-- DATA FOR PROCESSING follows --

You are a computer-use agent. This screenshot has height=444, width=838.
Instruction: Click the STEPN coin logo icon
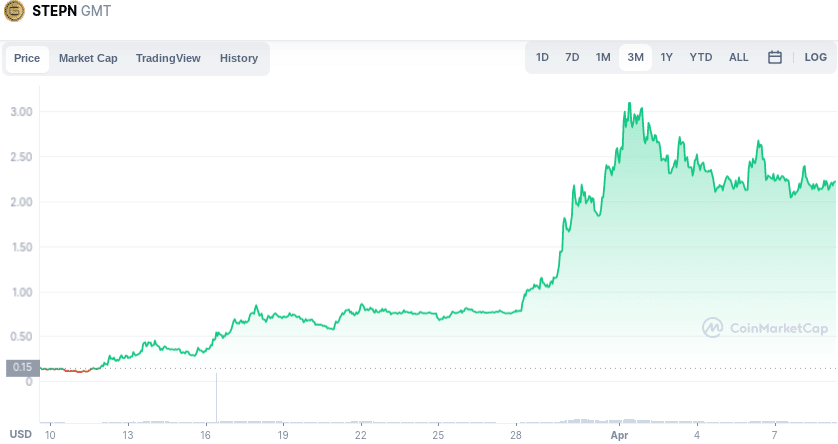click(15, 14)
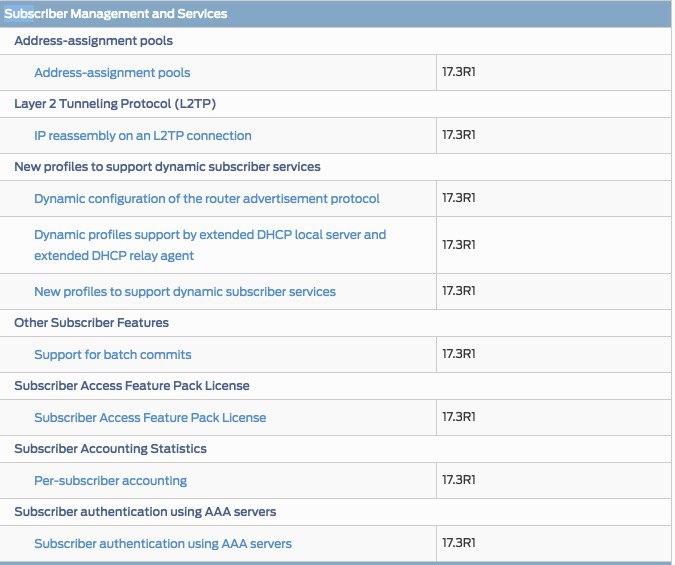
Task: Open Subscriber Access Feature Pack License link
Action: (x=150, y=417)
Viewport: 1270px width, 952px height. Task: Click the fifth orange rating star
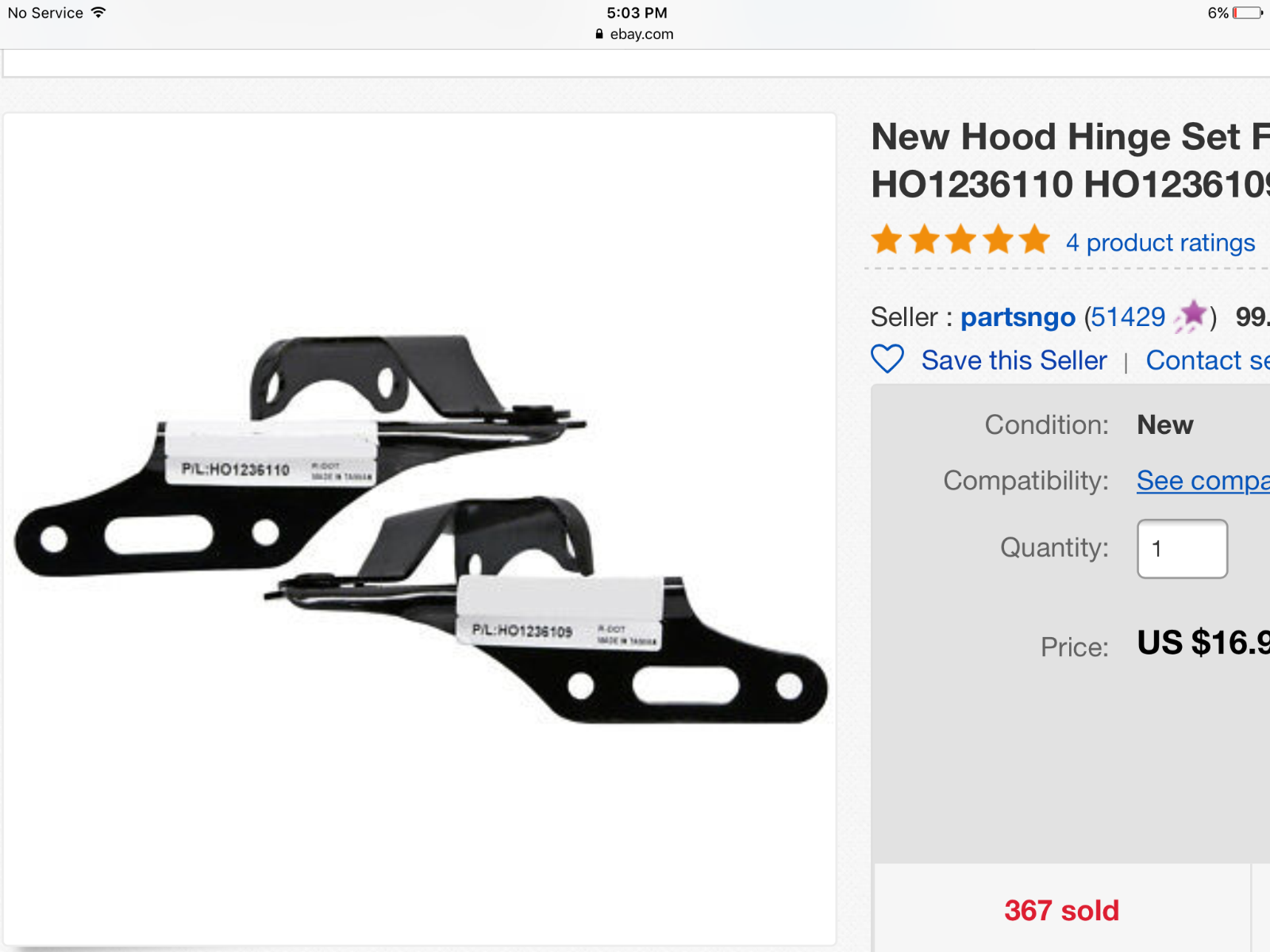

-- DATA FOR PROCESSING concluded --

→ **WHAT NEEDS TO BE DONE**:
Every entry should come back exactly as written, only without images.

→ **ANSWER TO THE PROBLEM**:
You are a computer-use agent. This screenshot has height=444, width=838.
Instruction: Click the STEPN coin logo icon
click(15, 14)
Task: Open Subscriber Access Feature Pack License link
Action: (x=150, y=417)
Viewport: 1270px width, 952px height. Task: Click the fifth orange rating star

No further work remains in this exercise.